Using the records below, repeat exactly the lines from the one holding "You are a computer-use agent. The width" through the one holding "1020x784 pixels.", both ends included, and no others.

== == ==

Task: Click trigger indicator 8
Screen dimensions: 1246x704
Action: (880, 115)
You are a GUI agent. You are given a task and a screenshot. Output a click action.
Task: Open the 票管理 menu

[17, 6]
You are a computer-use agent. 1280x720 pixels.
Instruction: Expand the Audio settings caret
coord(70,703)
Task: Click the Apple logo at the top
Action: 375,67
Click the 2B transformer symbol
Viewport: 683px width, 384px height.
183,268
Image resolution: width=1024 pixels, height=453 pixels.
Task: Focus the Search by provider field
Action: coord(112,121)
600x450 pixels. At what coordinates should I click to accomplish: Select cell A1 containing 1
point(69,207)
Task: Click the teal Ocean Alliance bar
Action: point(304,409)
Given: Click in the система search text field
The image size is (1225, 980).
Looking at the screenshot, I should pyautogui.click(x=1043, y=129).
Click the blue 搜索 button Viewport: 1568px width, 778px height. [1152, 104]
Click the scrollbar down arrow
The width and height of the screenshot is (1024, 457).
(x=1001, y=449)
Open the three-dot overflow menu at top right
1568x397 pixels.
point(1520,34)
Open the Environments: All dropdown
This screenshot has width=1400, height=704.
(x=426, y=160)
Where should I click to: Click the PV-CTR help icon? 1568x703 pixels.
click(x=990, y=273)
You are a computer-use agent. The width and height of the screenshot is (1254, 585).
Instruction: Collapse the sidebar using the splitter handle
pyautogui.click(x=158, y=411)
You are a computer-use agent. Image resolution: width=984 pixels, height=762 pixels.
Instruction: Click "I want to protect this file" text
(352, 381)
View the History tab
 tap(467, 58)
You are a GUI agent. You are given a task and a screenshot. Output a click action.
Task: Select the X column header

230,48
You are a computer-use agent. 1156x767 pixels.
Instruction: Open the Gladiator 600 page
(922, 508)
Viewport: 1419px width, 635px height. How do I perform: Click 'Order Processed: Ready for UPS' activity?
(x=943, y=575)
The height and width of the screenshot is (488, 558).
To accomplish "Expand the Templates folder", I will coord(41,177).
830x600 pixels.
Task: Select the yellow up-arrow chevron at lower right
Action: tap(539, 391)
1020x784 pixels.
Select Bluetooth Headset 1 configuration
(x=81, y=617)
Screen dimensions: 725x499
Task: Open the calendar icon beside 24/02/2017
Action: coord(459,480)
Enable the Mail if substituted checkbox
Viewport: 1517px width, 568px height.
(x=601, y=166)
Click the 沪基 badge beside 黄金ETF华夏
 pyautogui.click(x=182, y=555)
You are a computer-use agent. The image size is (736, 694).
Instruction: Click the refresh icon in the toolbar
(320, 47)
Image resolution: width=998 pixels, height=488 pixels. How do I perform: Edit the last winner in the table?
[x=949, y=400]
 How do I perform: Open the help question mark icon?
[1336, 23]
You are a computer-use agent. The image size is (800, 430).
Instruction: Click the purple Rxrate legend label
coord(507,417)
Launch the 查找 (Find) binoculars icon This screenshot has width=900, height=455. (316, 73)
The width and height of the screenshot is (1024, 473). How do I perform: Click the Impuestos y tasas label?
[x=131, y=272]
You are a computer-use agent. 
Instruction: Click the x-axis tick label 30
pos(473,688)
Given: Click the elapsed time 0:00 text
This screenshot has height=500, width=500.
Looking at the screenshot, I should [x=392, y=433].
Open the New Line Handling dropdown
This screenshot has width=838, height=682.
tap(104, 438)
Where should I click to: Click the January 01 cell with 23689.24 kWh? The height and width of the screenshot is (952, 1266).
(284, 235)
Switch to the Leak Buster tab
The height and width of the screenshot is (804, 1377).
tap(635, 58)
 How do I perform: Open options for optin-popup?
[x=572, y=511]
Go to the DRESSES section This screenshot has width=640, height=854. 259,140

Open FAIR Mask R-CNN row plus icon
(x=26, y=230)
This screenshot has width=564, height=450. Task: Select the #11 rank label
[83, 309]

== == ==

» Answer to this exercise:
You are a computer-use agent. The width and height of the screenshot is (1254, 585).
Instruction: Collapse the sidebar using the splitter handle
pyautogui.click(x=158, y=411)
You are a computer-use agent. Image resolution: width=984 pixels, height=762 pixels.
Instruction: Click "I want to protect this file" text
(352, 381)
View the History tab
 tap(467, 58)
You are a GUI agent. You are given a task and a screenshot. Output a click action.
Task: Select the X column header

230,48
You are a computer-use agent. 1156x767 pixels.
Instruction: Open the Gladiator 600 page
(922, 508)
Viewport: 1419px width, 635px height. How do I perform: Click 'Order Processed: Ready for UPS' activity?
(x=943, y=575)
The height and width of the screenshot is (488, 558).
To accomplish "Expand the Templates folder", I will coord(41,177).
830x600 pixels.
Task: Select the yellow up-arrow chevron at lower right
Action: tap(539, 391)
1020x784 pixels.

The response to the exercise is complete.